Not everyone is ready for treatment today, and that’s a reality, not a moral failing. Harm reduction services exist to keep people alive and healthier until they are ready, and to connect them with treatment when that moment comes.

Syringe services programs (SSPs) provide sterile injection supplies, which nearly 30 years of research shows prevents transmission of HIV and hepatitis C without increasing crime in surrounding areas. But these programs do far more than distribute needles. Many offer fentanyl test strips so you can check your supply for contamination, naloxone (Narcan) kits and training for overdose reversal, infectious disease testing, and direct referrals to addiction treatment. Some SSPs now provide buprenorphine treatment on-site, meaning you can start medication for opioid use disorder at the same place you already feel safe visiting. The non-judgmental environment at these programs is specifically what keeps people coming back and, eventually, engaging with treatment.

Recognizing and Responding to an Overdose

If you use heroin or are close to someone who does, knowing how to respond to an overdose is essential. Naloxone nasal spray (Narcan) is available over the counter at most pharmacies and can reverse an opioid overdose in minutes.

Signs of overdose: the person is unconscious and cannot be woken up, breathing is extremely slow or absent, they’re making gurgling sounds, or their lips have turned blue or gray. If you see these signs, try to wake them by shaking and shouting. If there’s no response, grind your knuckles firmly into their chest bone for 5 to 10 seconds. Still nothing? Call 911 and tell the dispatcher you think someone has overdosed.

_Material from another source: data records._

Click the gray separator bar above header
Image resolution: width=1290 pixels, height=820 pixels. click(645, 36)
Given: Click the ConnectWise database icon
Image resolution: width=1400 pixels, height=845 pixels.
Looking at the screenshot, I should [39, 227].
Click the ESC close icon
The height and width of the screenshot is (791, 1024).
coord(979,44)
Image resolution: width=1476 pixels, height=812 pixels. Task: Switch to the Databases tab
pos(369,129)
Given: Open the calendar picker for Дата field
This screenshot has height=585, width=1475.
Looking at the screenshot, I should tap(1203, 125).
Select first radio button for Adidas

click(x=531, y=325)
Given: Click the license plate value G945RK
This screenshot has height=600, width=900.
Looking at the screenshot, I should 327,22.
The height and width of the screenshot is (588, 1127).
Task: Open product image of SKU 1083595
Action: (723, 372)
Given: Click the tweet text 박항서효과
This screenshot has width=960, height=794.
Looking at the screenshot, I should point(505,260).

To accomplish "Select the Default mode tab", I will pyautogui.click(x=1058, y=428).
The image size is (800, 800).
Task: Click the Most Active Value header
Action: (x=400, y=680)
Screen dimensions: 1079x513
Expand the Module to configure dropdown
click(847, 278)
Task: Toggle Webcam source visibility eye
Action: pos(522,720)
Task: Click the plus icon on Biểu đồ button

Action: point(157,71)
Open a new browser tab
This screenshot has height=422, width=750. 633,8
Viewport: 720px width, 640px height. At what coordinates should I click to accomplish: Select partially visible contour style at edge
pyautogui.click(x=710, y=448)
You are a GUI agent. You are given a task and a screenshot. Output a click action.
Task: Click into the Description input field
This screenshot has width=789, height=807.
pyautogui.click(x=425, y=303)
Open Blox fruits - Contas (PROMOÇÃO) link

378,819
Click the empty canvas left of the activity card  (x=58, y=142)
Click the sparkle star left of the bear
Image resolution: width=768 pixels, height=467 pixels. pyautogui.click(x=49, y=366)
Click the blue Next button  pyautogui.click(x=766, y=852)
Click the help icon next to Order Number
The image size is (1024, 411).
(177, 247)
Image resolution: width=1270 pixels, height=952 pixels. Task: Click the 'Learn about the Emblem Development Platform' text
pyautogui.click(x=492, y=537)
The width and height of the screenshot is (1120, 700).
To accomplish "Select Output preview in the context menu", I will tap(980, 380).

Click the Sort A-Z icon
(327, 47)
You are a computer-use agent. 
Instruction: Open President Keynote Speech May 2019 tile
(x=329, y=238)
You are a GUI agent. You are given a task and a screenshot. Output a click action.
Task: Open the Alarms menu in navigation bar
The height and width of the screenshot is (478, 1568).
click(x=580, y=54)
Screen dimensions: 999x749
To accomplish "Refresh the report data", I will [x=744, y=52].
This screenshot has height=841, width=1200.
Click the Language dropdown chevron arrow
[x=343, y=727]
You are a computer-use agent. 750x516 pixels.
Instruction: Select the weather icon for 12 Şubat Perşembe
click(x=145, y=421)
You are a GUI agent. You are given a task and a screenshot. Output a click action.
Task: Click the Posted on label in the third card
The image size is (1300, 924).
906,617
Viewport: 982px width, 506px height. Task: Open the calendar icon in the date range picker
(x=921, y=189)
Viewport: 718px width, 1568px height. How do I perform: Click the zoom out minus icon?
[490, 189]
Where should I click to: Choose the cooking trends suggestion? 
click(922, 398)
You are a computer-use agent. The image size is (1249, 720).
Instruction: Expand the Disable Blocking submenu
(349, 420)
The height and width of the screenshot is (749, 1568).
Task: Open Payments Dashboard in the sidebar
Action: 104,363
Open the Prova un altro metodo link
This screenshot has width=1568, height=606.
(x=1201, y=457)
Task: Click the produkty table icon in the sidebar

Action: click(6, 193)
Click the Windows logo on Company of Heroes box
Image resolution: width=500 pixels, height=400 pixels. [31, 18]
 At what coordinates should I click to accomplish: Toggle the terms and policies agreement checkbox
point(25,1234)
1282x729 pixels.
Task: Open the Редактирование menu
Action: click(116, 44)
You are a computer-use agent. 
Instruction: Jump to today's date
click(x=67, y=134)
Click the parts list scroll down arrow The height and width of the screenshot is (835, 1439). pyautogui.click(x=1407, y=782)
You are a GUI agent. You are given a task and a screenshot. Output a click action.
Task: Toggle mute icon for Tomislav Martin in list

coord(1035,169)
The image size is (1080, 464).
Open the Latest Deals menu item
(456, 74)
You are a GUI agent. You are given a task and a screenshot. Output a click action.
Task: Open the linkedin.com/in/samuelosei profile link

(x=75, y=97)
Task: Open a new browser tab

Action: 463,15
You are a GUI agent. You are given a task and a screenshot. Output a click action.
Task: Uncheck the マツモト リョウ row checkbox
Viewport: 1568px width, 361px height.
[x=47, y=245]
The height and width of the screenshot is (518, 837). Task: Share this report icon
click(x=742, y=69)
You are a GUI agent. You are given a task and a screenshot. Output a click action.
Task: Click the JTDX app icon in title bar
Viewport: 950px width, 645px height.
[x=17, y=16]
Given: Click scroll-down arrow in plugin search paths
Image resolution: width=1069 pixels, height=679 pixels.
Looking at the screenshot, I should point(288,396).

To administer Narcan nasal spray: remove it from the box, peel back the tab, and hold it with your thumb on the plunger and two fingers on either side of the nozzle. Tilt the person’s head back, insert the nozzle into one nostril until your fingers touch the base of their nose, and press the plunger firmly. If they don’t respond within two minutes, give the second dose in the other nostril. Stay with the person until emergency services arrive, because naloxone wears off faster than heroin does, and breathing can slow again.

Carrying naloxone isn’t a sign that you’ve given up on recovery. It’s a practical step that saves lives, including during the vulnerable early period when relapse risk is highest.